Both Schenke’s group and Payton’s group have worked on projects that try to capture that sense of place. In the East End, the renovated Esplanade on Navigation Boulevard grew out of the annual feast of Our Lady of Guadalupe that would spill out into the street and is hosted by the historic church that has anchored the neighborhood for more than 100 years. In the Fifth Ward, meanwhile, the area is enjoying the recent renovation and reopening of the DeLuxe Theater, thanks to a partnership with Texas Southern University. That one meant a lot to Payton, whose mother used to sell tickets at the venue.

“We have so many similar problems,” said Schenke, who said both communities have dealt with vacant lots, relative lack of healthy food access and limited connectivity to the area’s bayou. For many residents of both neighborhoods, the tendency has long been to head to the southwest side of town or other areas for entertainment and shopping options. “We don’t tend to think of ourselves as close as we are,” she said. It’s been hard to, for example, leverage community organizing to attract more grocery stores. “If we start combining two neighborhoods that are redeveloping and thriving, it’s a much different picture.”

Part of the challenge has been defending each neighborhood’s individual sense of identity. Gloria Moreno, a former president of the Second Ward Super Neighborhood, remembers a fight to get “Second Ward” put on Metro station signage when the new light-rail came in. Fraga, who just ended his term as Second Ward’s Super Neighborhood president, said while he’s happy the area east of downtown marketed as EaDo is flourishing, he doesn’t want to see the new neighborhood brand creep into Second Ward. “I don’t want to be branded as EaDo,” he said. “You cannot just erase us,” Moreno added.

Payton said she’s similarly struggled with creating a positive perception of the Fifth Ward that would draw upon its history as a once thriving center of black life and culture.

As attitudes shift and development money flows in, community organizers have to contend with another perception problem: that of long-term residents concerned about gentrification. “People do worry,” said Patrick Ezzell, director of economic development for the East End Management District, “even about new sidewalks.” Property values have steadily risen in the East End. Home prices there shot up 85 percent from 2010 to 2014, according research from Rice University’s Shell Center for Sustainability.

But local officials say there’s little a management district can do when it comes to housing affordability, other than working with private developers. That’s where a community development corporation fits in. So while the East End management district has put in 32 miles of new sidewalks and created a connection to Buffalo Bayou along Milby Street, in the Fifth Ward the CRC has built hundreds of affordable single-family homes, and housing remains a large focus for the group.

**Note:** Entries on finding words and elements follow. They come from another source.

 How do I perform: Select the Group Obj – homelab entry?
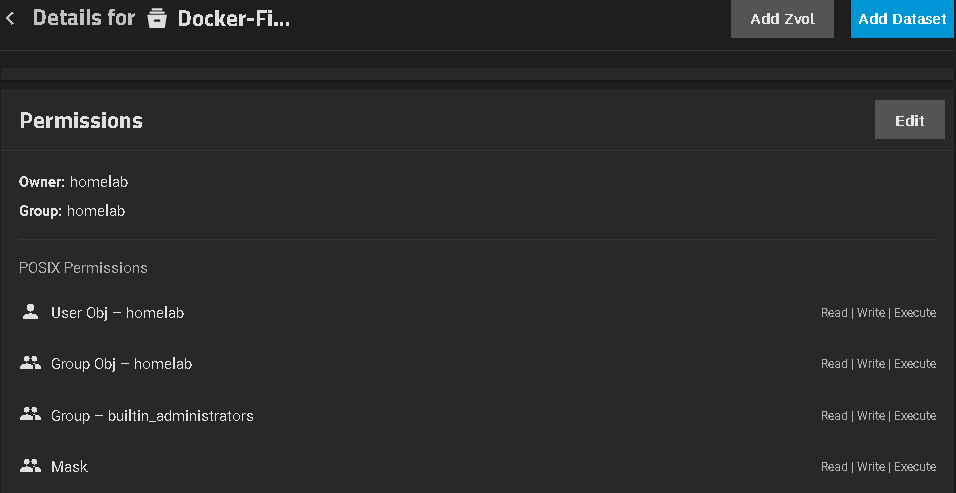(x=121, y=364)
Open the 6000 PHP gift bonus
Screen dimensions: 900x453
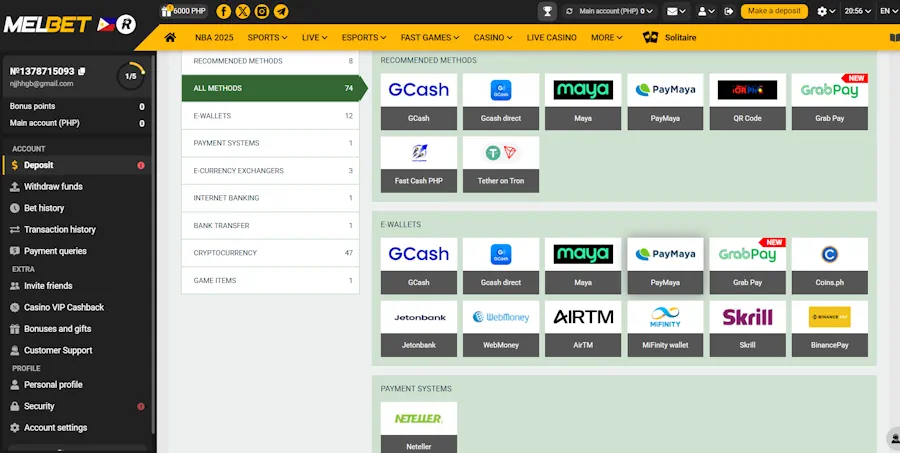[x=183, y=11]

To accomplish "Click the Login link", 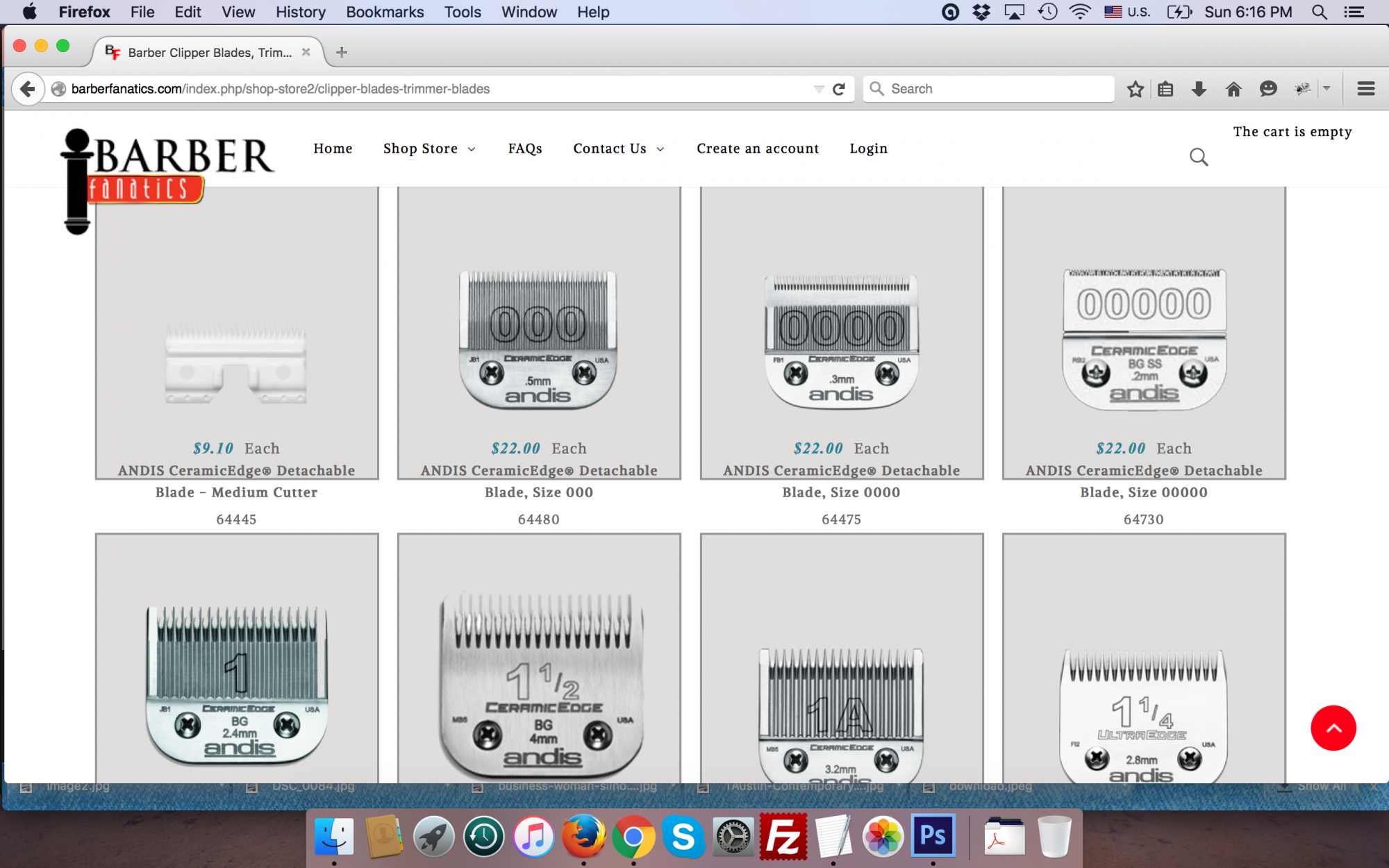I will pyautogui.click(x=868, y=149).
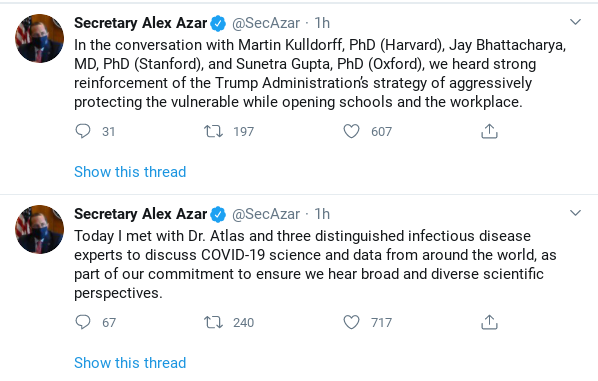Reply to the Kulldorff conversation tweet

(x=83, y=131)
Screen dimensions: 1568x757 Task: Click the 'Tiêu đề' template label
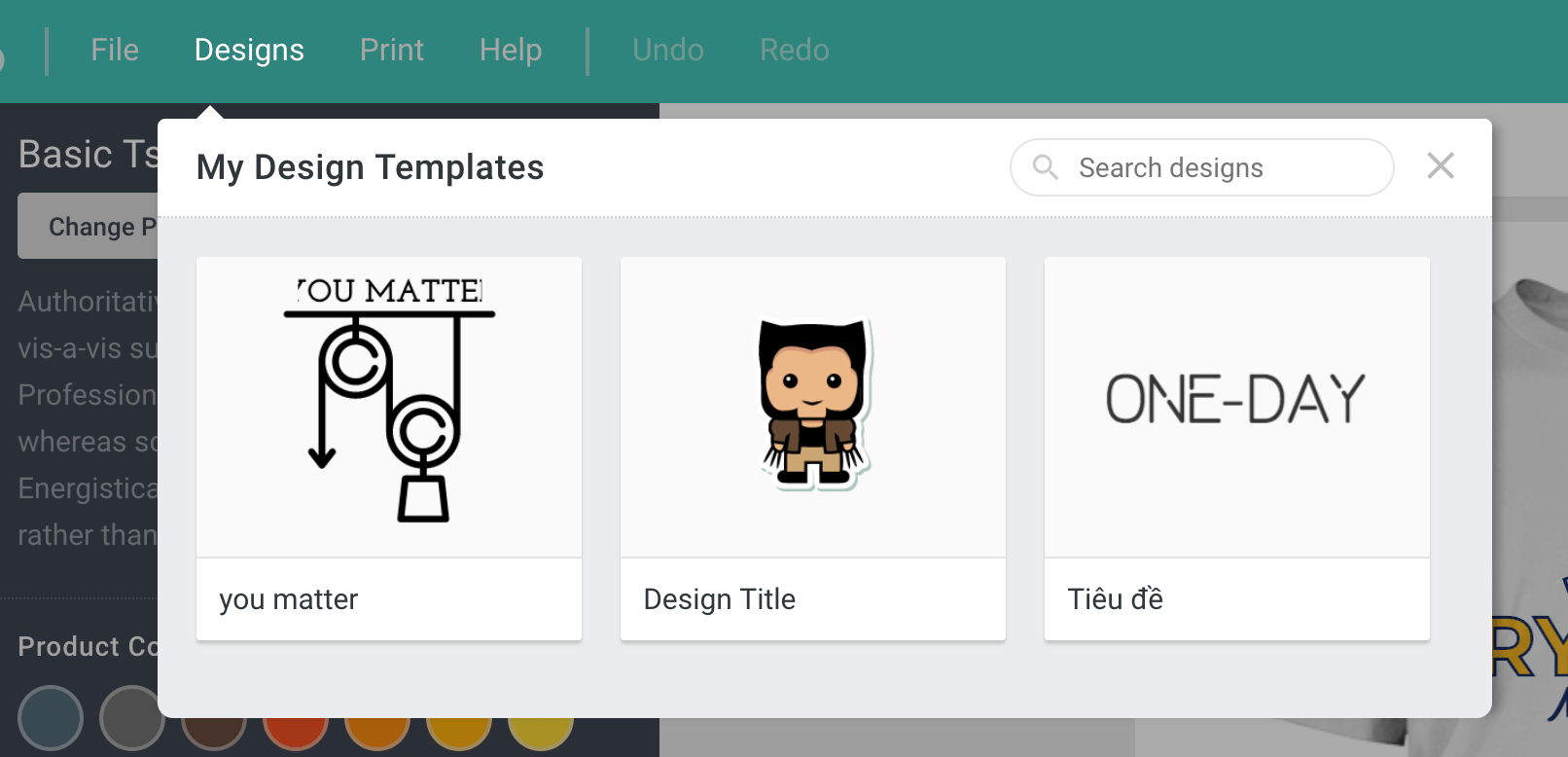tap(1115, 599)
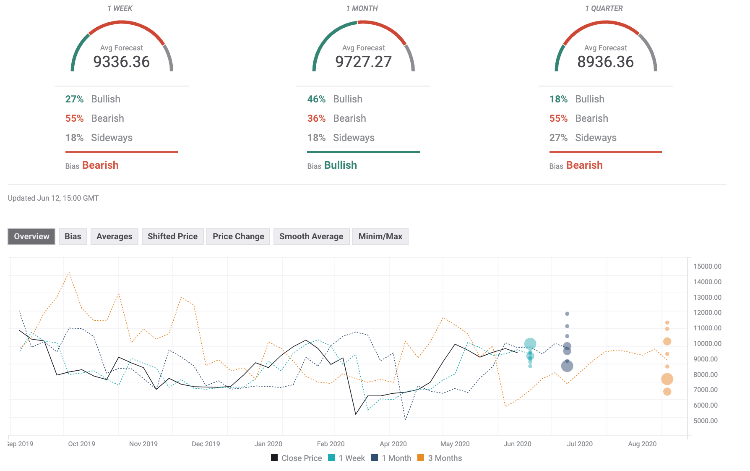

“We’re not trying to impede development but manage it,” said Harvey Clemons, Jr., pastor at Pleasant Hill Baptist Church and board member of the Fifth Ward CRC.

Some of the projects in the Livable Centers study are already in the works. The Fifth Ward tax increment reinvestment zone was expanded, sidewalks were put in to connect Harrisburg Boulevard to the bayou, and the Buffalo Bayou Partnership is seeking to expand Japhet Creek Park. But other goals, like establishing a community land trust to preserve long-term affordability, will take time.

“The biggest asset we have is our ability to dream together,” Clemons said.